Politiek gekonkel in de polder
Moe en murw van literaire hoogstandjes en metaforisch geneuzel kan opeens het verlangen naar een lekker ouderwets verhaal toeslaan. Een verhaal dat niet te veel van je vraagt, dat gewoon chronologisch verloopt, waarin geen rare fratsen worden uitgehaald met vertelstandpunten of andere technieken die het hoge intellectuele niveau van de auteur moeten bewijzen. Soms wil je gewoon een boek dat doet wat het moet doen: een verhaal vertellen. De nieuwste roman van Gijs IJlander (1947), Geen zee maar water, is zo’n boek.
Vernieuwend is het boek dan ook allerminst. De taal die IJlander gebruikt is alledaags, ongekunsteld en weinig verrassend. IJlander doet niet aan mooischrijverij, maar misschien hoeft dat ook niet in een roman als deze; het gaat immers om het verhaal. En dat verhaal, opgebouwd rond twee hoofdpersonen, is ontzettend spannend.
Verfbommetjes
De twee personages, die elk een deel van het verhaal voor hun rekening nemen, staan lijnrecht tegenover elkaar. Hun werelden verschillen als dag en nacht en uiteindelijk botsen deze werelden dan ook keihard. Aan de ene kant staat de dertigjarige staatssecretaris van Verkeer en Waterstaat Annet de Goede, die met haar plannen om een onrendabel deel van de polder terug te geven aan de zee, de toorn van actiegroep Bloedend Hart op zich laadt.
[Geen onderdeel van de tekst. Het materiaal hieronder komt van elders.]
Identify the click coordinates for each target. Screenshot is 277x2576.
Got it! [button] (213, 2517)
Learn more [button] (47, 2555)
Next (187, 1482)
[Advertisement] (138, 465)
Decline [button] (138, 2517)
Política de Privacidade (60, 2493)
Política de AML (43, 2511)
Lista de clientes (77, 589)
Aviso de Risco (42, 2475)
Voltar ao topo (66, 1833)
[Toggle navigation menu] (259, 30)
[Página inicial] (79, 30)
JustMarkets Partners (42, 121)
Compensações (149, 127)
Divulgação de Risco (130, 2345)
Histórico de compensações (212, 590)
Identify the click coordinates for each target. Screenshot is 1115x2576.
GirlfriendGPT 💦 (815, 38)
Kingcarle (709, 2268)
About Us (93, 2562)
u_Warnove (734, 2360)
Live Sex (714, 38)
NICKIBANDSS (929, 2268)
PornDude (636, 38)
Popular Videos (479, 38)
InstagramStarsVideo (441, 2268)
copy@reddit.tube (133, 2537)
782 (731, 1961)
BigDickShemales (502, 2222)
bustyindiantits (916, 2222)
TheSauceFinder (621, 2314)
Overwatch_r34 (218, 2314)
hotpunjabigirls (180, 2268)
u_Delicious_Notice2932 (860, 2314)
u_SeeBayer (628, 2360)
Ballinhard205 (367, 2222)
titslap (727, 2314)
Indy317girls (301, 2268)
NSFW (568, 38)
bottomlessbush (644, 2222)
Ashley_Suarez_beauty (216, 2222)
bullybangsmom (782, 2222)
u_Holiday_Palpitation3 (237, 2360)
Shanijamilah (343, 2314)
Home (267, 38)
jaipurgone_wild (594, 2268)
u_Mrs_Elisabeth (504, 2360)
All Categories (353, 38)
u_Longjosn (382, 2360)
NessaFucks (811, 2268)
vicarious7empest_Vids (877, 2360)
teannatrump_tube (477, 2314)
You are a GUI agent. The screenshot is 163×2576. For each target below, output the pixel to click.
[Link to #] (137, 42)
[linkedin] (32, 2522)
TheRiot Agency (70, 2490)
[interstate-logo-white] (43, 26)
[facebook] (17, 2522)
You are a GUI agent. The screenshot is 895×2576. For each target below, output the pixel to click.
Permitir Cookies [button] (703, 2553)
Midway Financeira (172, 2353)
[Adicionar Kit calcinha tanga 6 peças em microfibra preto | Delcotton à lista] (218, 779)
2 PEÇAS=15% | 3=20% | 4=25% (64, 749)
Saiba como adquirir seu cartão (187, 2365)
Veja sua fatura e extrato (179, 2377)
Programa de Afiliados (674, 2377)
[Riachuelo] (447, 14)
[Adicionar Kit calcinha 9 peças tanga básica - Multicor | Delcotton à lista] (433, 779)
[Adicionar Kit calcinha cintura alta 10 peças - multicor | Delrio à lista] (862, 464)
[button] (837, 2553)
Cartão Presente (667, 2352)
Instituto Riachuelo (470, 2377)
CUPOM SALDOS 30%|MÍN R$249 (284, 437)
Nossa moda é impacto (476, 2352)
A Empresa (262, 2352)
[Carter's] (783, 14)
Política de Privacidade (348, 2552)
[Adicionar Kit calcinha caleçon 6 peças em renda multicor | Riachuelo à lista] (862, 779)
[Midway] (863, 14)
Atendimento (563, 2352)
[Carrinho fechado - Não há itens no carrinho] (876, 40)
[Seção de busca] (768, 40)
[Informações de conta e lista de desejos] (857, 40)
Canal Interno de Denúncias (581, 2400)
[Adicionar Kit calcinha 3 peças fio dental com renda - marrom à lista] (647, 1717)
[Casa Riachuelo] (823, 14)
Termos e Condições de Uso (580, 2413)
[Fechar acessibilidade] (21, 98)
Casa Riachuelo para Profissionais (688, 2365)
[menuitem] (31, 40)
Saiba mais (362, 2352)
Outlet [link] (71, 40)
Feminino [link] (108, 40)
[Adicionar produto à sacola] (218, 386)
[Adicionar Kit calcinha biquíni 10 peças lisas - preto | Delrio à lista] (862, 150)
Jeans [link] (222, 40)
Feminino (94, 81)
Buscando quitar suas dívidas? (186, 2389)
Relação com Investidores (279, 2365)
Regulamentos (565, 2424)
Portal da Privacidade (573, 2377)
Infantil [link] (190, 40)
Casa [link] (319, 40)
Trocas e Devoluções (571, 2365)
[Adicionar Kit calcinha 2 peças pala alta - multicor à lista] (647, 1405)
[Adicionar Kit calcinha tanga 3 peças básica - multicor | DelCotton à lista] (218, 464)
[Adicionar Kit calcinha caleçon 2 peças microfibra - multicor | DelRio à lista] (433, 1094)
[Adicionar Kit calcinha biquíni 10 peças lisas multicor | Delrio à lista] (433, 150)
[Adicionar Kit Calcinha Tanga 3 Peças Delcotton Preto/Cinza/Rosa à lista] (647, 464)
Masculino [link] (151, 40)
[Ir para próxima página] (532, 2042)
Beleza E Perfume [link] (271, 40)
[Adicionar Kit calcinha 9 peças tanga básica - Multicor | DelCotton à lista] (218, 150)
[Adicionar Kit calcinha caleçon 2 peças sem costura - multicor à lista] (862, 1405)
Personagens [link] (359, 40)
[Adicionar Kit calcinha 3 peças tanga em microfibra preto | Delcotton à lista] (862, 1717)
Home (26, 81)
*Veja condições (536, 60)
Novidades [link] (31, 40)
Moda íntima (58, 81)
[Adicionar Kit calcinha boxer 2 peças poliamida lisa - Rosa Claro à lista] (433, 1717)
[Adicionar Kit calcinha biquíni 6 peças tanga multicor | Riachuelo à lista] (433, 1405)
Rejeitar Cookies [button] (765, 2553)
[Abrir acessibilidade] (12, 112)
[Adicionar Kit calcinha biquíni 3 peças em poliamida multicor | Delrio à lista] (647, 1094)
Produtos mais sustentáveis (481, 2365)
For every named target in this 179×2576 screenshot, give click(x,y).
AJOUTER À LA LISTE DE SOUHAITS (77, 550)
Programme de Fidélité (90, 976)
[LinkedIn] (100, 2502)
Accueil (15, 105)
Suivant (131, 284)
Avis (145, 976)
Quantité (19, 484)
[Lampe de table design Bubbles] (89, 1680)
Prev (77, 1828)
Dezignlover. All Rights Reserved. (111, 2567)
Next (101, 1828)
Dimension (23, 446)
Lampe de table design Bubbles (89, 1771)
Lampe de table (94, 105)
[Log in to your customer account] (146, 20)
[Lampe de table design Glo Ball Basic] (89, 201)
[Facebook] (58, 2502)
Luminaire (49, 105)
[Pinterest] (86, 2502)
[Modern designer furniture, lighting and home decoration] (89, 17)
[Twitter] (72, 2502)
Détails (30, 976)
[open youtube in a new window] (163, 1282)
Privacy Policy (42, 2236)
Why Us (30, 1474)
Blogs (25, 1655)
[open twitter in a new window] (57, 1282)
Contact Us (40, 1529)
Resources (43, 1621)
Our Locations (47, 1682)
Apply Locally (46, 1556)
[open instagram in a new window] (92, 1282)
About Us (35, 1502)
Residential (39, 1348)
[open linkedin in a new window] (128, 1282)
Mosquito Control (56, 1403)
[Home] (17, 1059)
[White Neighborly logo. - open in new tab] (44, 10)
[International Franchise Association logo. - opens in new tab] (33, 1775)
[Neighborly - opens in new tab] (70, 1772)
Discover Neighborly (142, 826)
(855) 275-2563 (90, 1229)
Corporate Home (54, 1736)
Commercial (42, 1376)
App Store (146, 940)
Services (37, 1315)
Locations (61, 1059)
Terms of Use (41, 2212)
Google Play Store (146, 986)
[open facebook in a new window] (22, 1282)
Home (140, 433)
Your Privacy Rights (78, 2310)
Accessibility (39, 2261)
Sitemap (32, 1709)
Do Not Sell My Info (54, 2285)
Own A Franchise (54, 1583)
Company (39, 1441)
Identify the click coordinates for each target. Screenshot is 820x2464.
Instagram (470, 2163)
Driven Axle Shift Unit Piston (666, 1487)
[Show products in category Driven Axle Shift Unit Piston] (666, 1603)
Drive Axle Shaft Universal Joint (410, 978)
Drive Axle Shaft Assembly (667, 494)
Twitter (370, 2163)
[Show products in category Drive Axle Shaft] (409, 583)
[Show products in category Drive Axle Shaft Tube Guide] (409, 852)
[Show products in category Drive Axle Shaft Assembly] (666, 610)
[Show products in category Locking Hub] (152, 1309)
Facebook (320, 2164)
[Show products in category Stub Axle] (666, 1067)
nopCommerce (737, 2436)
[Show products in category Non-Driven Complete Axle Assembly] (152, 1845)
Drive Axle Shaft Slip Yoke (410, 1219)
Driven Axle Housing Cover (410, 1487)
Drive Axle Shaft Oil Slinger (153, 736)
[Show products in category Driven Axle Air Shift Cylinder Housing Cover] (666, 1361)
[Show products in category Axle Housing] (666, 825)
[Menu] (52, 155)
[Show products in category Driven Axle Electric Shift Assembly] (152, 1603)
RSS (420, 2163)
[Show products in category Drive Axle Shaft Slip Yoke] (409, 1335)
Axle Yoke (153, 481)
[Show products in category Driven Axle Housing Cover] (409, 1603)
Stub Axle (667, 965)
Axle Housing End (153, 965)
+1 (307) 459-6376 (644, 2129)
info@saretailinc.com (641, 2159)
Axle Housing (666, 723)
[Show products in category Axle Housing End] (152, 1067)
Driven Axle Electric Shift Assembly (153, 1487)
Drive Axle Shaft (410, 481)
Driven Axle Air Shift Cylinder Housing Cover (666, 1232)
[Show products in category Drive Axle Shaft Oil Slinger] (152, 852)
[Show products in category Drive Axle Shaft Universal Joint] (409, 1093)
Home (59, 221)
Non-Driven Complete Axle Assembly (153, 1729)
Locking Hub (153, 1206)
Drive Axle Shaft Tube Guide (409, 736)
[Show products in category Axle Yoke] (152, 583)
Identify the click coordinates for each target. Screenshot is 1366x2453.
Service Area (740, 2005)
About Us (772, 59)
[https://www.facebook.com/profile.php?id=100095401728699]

In haar leven draait alles om politiek gewin. Tegenover haar staat de simpele rattenvanger Bennie, die door de plannen zijn beroep niet meer zal kunnen uitoefenen, en de plek waar hij zijn hele leven heeft gewoond zal moeten verlaten. Via Ted, een kennis, raakt hij tegen wil en dank bij Bloedend Hart betrokken.
De bedreigingen van de actiegroep beginnen redelijk onschuldig met verfbommetjes en dreigtelefoontjes, maar als Annet de Goede van geen wijken weet, neemt de actiegroep steeds hardere maatregelen. Het zelfverzekerde en harde masker dat ze zo zorgvuldig heeft opgebouwd, brokkelt steeds verder af, zeker als ook haar familie betrokken raakt. Ze wordt steeds verder in het nauw gedreven en lijkt alleen nog maar toe te kunnen geven aan de eisen van de actievoerders.
Rita Verdonk
Actuele thema’s heeft IJlander in dit boek allesbehalve geschuwd. De inspiratie voor het personage Annet de Goede lijkt hij te hebben gevonden in Rita Verdonk. Ook lijkt de Deltapartij waarvan Annet lijsttrekker is, verdacht veel op Verdonks beweging Trots op Nederland. De Deltapartij is net als TON een nieuw soort politieke beweging, die de burger voorop stelt en niet bang is voor harde woorden. IJlander is genadeloos in zijn beschrijving van het politieke gekonkel en de grote invloed van spindoctors, voor wie alles draait om pr en imago.
Een ander hedendaags thema dat uitvoerig aan bod komt, is de milieuproblematiek: de opwarming van de aarde en de stijgende zeespiegel die in Nederland voor grote problemen zouden kunnen zorgen. De actuele thema’s van Geen zee maar water geven een interessante kijk op onze samenleving, maar de vraag rijst wel of deze problematiek lezers over twintig of vijftig jaar nog steeds boeit.
Innerlijke strijd
Gelukkig heeft de roman naast de actuele vraagstukken ook nog iets te bieden op een ander, dieper niveau. De bedreigingen stellen Annet de Goede voor de vraag of ze kiest voor haar politieke overtuigingen of voor haar familie. De innerlijke strijd die ze daardoor ervaart, laat haar ook anders kijken naar het politieke, oppervlakkige wereldje waarin ze zich bevindt. Deze strijd beschrijft IJlander helder en invoelend.
Ook de belevingswereld van Bennie is met verve neergezet; de treurigheid druipt ervan af, waardoor je wel medelijden met hem moet hebben. De vraag wie nu de dader is en wie het slachtoffer, is opeens niet meer zo zwart-wit. Mede door deze diepere laag is IJlander erin geslaagd om een boek af te leveren dat met kop en schouders boven het niveau van een gewone thriller uitsteekt.